Quelles différences existe-t-il entre Berkeley et Stanford, entre l'université publique et l'université privée de San Francisco ?
DB :
Nous avons plus d'argent, tout simplement. Ce qui veut dire que nous pouvons payer plus cher nos professeurs. A Stanford, les salaires des professeurs varient en fonction de la demande. En conséquence, les professeurs sont plus ou moins payés en fonction de la matière qu'ils enseignent. Nous sommes une vraie entreprise de marché. De manière générale, nous pouvons prendre des décisions plus rapidement.

Qu'enseignez-vous dans les cours d' " Ethics " ?
DB :
Nous partons du principe que le management d'une entreprise dépend de la façon dont pense le manager. Or, le mode de pensée est structurée dans une certaine mesure par la religion, par la conviction morale, etc… Nous enseignons donc les différents modes de pensée qui entraînent telle ou telle décision stratégique. Il y a les pragmatiques, les kantiens, les catholiques, les holistes… Les études de cas nous permettent de procéder à une classification de ces attitudes décisionnelles.

Comment abordez-vous en cours les scandales qui touchent en ce moment le capitalisme américain ?
DB :
Je ne crois pas que le problème soit nouveau. Bien sûr, nous avons discuté le cas d'Enron en cours, ce qui nous permet d'illustrer précisément les différents modes de pensée. Toutes les professions repoussent sans cesse les limites de la loi. La spécificité du business, c'est qu'il nécessite mon investissement, celui de l'homme de la rue : il se fonde sur la confiance. Des entreprises qui dépassent les bornes, il en existe partout, en Europe comme aux Etats-Unis. Mais en Europe, les CEO (Chief Executive Officer) ne risquent pas la prison. Aux Etats-Unis, c'est le marché qui juge. Et il est beaucoup moins clément qu'un juge français ! Mais quelle que soit la culture, quelles que soient les institutions, on se débrouille pour que les choses se fassent. Même en France ! En ce moment, l'Etat réfléchit à de nouvelles lois qui empêcheraient le cas d'Enron de se reproduire. Toutes les dépenses, par exemple, devront être justifiées. C'était en fait déjà le cas : les CEO n'étaient pas tenus de reporter toutes leurs dépenses, mais ils le faisaient car ils ont besoin de la confiance du marché. Aussi, on parle de rendre indépendant les comités de direction. Très bien, mais le seul moyen que les démocrates ont trouvé pour garantir cette indépendance, c'est de ne pas payer ses membres. Je trouve cela absurde : pourquoi s'embêteraient-ils à travailler gratuitement ?

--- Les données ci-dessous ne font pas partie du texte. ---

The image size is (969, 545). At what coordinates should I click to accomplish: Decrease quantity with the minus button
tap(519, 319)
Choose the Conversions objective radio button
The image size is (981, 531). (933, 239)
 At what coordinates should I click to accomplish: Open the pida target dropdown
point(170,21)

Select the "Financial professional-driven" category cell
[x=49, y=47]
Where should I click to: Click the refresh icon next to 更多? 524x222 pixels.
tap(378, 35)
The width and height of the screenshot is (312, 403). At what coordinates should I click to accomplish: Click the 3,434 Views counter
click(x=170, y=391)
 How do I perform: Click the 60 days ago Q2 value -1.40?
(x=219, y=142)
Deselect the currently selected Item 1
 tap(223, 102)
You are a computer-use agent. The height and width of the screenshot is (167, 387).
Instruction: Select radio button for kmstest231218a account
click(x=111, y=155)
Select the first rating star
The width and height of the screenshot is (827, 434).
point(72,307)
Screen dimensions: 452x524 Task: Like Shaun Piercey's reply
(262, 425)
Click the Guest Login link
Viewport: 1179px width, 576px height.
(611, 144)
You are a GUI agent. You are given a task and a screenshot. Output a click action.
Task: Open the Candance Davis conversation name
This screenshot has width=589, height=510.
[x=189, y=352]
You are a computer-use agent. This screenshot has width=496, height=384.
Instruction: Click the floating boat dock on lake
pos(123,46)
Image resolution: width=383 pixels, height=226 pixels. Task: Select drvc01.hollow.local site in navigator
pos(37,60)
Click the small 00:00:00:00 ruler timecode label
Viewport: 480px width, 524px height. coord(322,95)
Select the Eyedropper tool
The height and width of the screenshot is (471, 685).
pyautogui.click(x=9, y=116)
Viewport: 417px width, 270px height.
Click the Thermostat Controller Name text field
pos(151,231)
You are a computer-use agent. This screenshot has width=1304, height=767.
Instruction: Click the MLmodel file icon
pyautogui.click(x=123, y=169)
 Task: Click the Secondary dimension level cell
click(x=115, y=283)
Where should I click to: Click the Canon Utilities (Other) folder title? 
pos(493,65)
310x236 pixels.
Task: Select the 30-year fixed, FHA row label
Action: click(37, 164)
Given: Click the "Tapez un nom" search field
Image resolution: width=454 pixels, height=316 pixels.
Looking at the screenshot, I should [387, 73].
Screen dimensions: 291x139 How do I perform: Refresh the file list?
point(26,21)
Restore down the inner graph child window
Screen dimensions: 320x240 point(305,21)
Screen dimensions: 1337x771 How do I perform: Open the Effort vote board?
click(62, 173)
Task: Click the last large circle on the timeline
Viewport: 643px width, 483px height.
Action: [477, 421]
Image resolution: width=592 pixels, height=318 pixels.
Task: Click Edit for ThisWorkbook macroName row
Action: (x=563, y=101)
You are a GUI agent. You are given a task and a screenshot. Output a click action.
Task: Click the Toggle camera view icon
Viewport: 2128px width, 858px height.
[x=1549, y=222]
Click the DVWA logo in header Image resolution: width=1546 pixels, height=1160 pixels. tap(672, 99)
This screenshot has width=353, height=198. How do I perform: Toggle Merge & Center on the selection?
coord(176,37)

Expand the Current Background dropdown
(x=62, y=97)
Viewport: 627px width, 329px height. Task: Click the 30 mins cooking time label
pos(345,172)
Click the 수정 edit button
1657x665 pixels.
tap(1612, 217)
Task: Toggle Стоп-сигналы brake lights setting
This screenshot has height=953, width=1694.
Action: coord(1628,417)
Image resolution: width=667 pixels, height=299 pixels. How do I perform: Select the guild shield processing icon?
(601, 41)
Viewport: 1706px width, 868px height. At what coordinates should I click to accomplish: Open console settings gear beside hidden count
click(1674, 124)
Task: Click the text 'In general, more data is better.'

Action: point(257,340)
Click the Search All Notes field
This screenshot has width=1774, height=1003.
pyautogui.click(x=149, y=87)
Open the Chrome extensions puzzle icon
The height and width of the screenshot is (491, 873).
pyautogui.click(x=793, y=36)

Pour quelle raison fait-on un MBA ?
DB :
Pour gagner plus d'argent, bien sûr. C'est cette demande précisément qui fait toute la valeur du MBA : nos étudiants veulent savoir ce qui va leur servir, ce qui est efficace, ce qui est réel. Un MBA, c'est le " real world ". Selon moi, toutes les facultés devraient se forcer à faire cet effort de réflexion : à quoi sert notre enseignement ?

Que signifie l'intitulé de cet autre cours que vous enseignez : " non-market strategy " ?
DB :
La stratégie de marché repose sur un axiome simple : vendre le meilleur produit le moins cher possible. La finance et le marketing ne servent que cette fin qui est celle du marché. Mais il y a beaucoup d'autres facteurs extérieurs au marché qui rentrent en compte : la relation avec les institutions, avec l'Etat, avec les médias… Cet enseignement est propre à Stanford et explique peut-être son succès. Partant de la théorie des jeux, des économistes, des sociologues et des politologues sont arrivés à cette conclusion : les institutions comptent. Elles sont les règles du jeu qu'il faut connaître. Stanford les enseigne.